Variations of this exercise: stability ball crunches, incline/decline bench crunches, weighted crunches.

Dumbbell Lunges

(works the butt, quads, calves, inner thighs, hamstrings and lower back)
  • Stand looking forward, holding a dumbbell at each sides (Figure 04).
  • Lunge forward with right leg, keeping the left foot still on the floor (Figure 05).
  • Lower your body, bending the right knee and hip forward until the left knee almost touches the floor (Figure 06).
  • Raise your body up by extending the right hip and knee (Figure 04).
  • Repeat by alternating the right and left leg.
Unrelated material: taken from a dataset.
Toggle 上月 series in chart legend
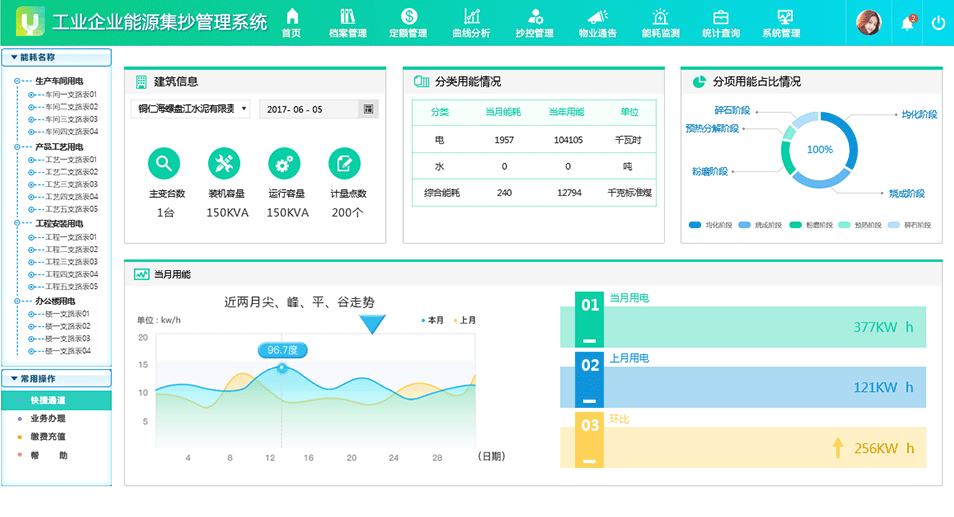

Variations of this exercise barbell lunges, reverse lunges, side lunges, cable lunges.

After 4-6 weeks, change at least one of the following components:

  • Type or Weight of Resistance
  • Exercise
  • Positioning

Standing Hip Extensions

(works the hips and outer thighs)
  • Stand erect and hold a chair or the edge of a table for support (Figure 07).
  • Extend your right leg up and back, keeping it straight. Lower the leg (Figure 08).
  • After your reps are complete, do same exercise with opposite leg (Figure 07).

Variations of this exercise: standing abductor machine, cable hip abductions, seated hip abduction machine.